OK, but if your code is ugly, will you be sure that it is implementing the right solution, and that you can keep it that way as it evolves?
There are times where you need to eke out every cycle you can
That’s a fair point.
Curiously, though, such code often becomes simpler from some perspective. For example, extreme optimisation sometimes comes down to things like efficient use of pipelines and caches. Achieving these goals might lead to more straight-line code or to a “flatter” memory layout with related data stored together.
Such optimised code might not be the way you would “naturally” write the algorithm, but a quick explanatory comment goes a long way, and surely anyone working on such performance-sensitive code would be familiar with these principles even if they hadn’t seen a particular case before.
Moreover, this all tends to happen at a very low level. I’ve rarely seen a case where the performance-driven hackery couldn’t still be wrapped up in a fairly tight module and present a normal interface to the rest of the code.

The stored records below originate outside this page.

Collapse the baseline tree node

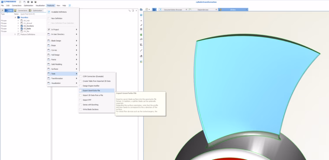click(15, 17)
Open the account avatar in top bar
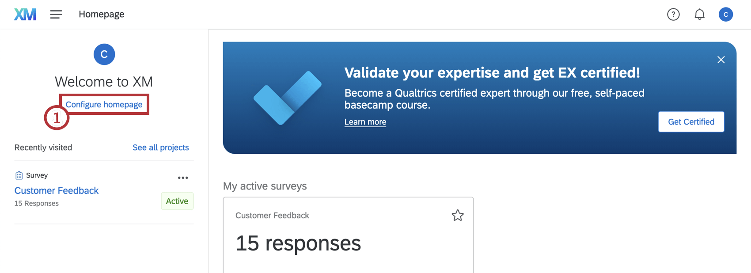751x273 pixels. (725, 15)
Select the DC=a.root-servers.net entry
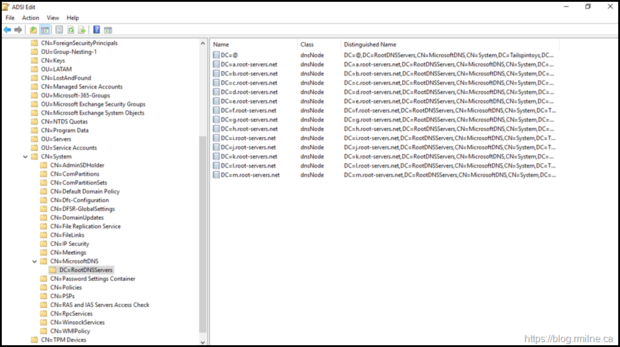This screenshot has width=620, height=347. (249, 64)
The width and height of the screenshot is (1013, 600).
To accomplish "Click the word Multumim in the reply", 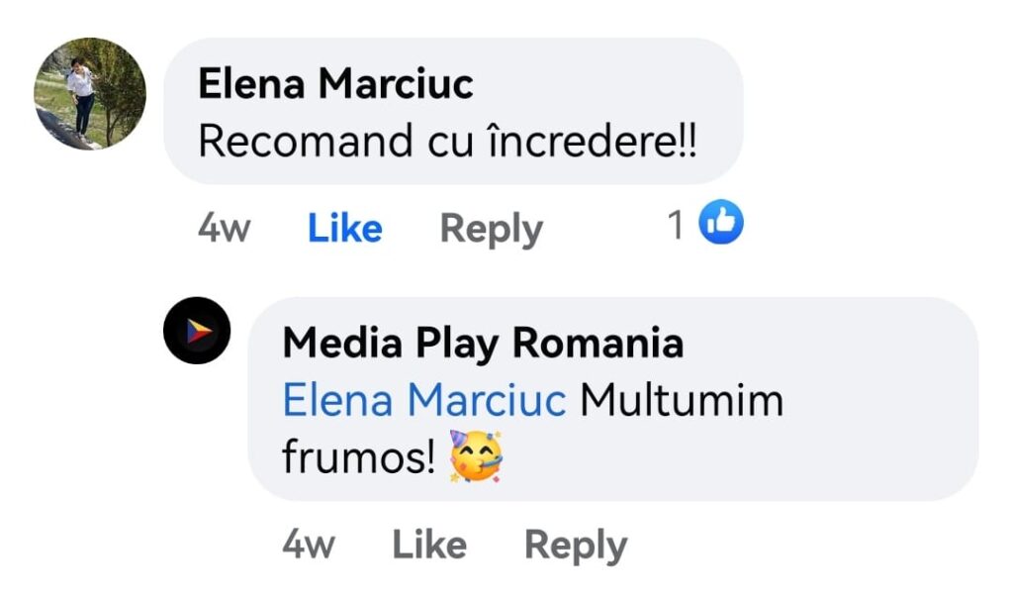I will click(x=682, y=400).
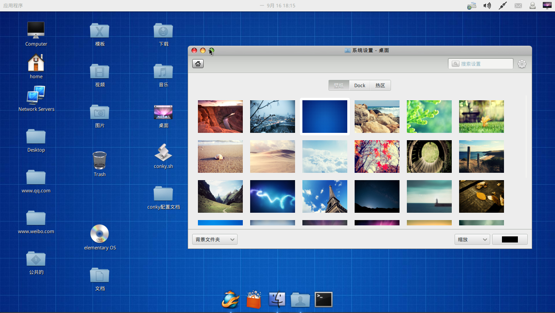This screenshot has height=313, width=555.
Task: Open the Terminal icon in the dock
Action: (323, 300)
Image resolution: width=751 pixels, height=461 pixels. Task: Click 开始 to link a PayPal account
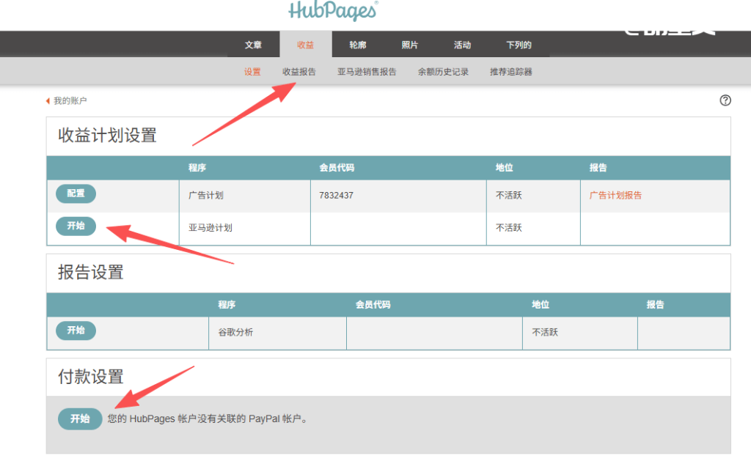pyautogui.click(x=79, y=418)
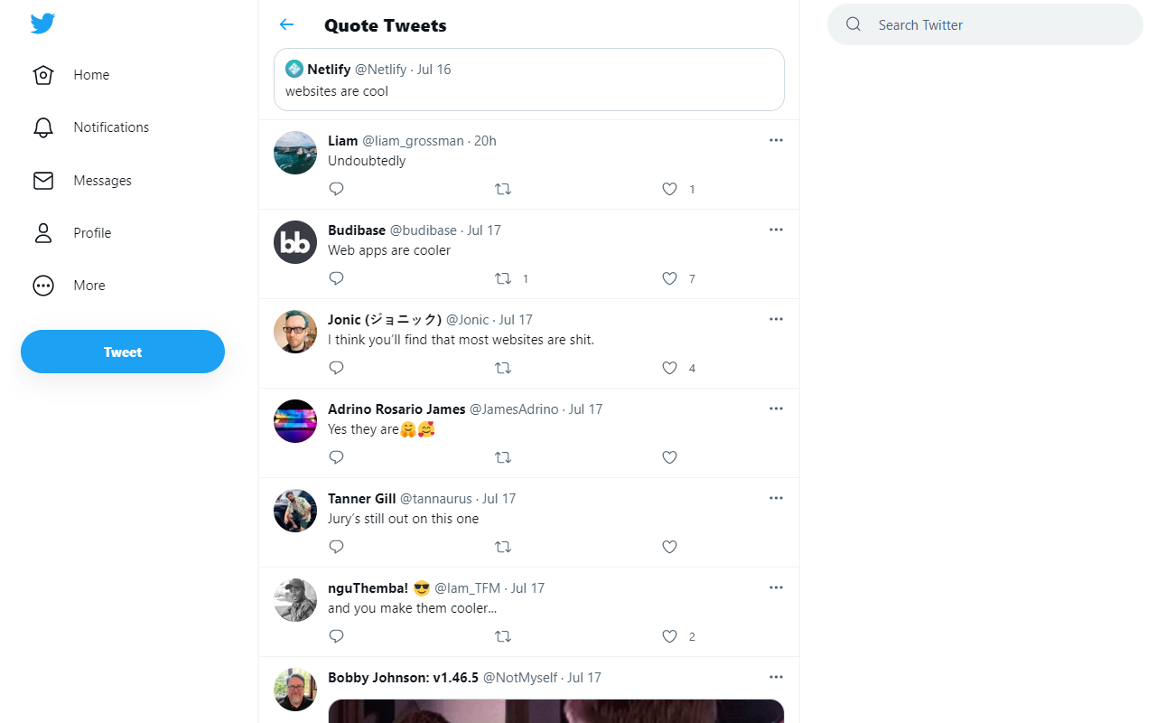This screenshot has height=723, width=1156.
Task: Like Tanner Gill's quote tweet
Action: click(x=669, y=547)
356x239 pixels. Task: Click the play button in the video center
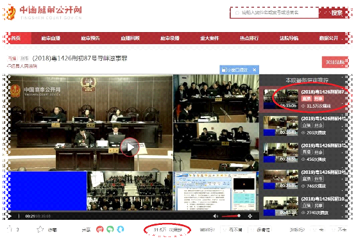click(x=130, y=147)
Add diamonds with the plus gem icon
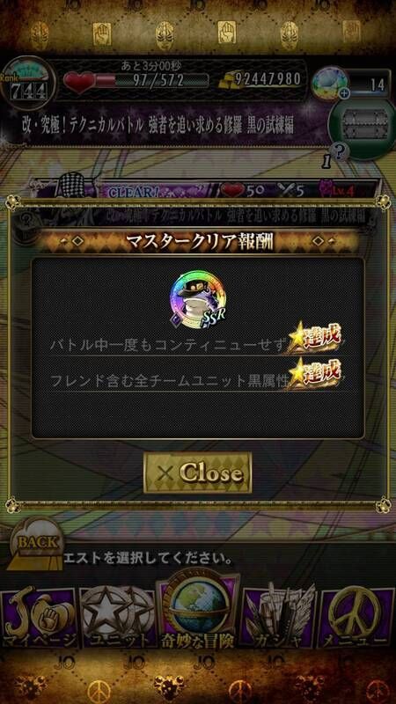396x704 pixels. [331, 84]
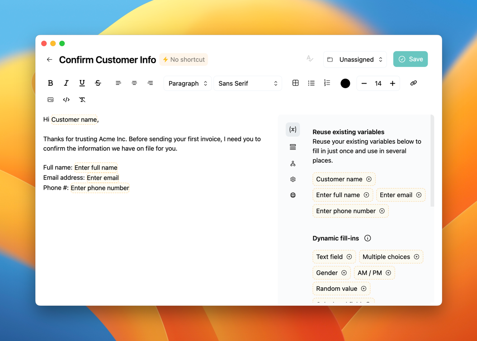
Task: Set the No shortcut trigger
Action: pyautogui.click(x=184, y=60)
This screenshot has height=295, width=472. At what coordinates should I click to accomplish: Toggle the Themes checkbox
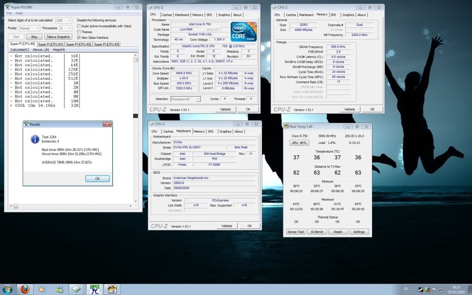[79, 32]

Also, is it really possible to write code that "everyone" can understand? Sometimes you have to assume that whoever inherits the code has at least some basic skills, and understand common techniques and terminology.
Sure, of course. I was oversimplifying, perhaps a little too much.
That said, I do think it’s a reasonable goal that code written for a certain project should be accessible with only minimal support to anyone from that project who is likely to read it. That is, while it may sometimes be necessary to deviate from this rule for practical reasons, such deviations should be deliberate and for a specific purpose, and suitable precautions should be taken to make sure any reduction in clarity does not become a liability.
But this dogmatic "sorry, not enough documentation = Big Rewrite" is nonsense.
Well, please notice that this isn’t what I wrote. I talked about a situation where you had lost both the original developers and the knowledge they had. Documentation is one way to pass on that knowledge, but sometimes one of the least effective. If you can still recover it in other ways — for example, if the code is well-written and self-documenting — then you might still be in the maintenance stage of the project rather than servicing.
Also, remember we’re only talking about a relatively small code base here. There probably isn’t a huge gap between making tactical changes and effectively rewriting the part of the system concerned anyway.
Oftentimes - most times? - it's more effective to master and modify than to rewrite.
I agree that a rewrite is very expensive, but there is an implicit assumption in your statement that it is possible to achieve a sufficient level of mastery to make the required modification effectively instead. Maybe you feel that for a 30–40 KLOC program, such a level is always attainable, and perhaps that is correct. But in general, once you’ve lost too much, it becomes very difficult to continue performing a full range of maintenance on the project.
Nothing like being handed a steaming plate of spaghetti and hearing about how much of a "genius" its creator was.
I always thought clever code was code that everyone could understand, not code that no-one could understand.
It’s like Blaise Pascal’s apology for writing a long letter because he didn’t have the time to make it shorter: it’s often easier to produce some grandiose design that treats anything awkward as a special case than it is to identify a simpler, more consistent underlying concept and then write simpler code to model that.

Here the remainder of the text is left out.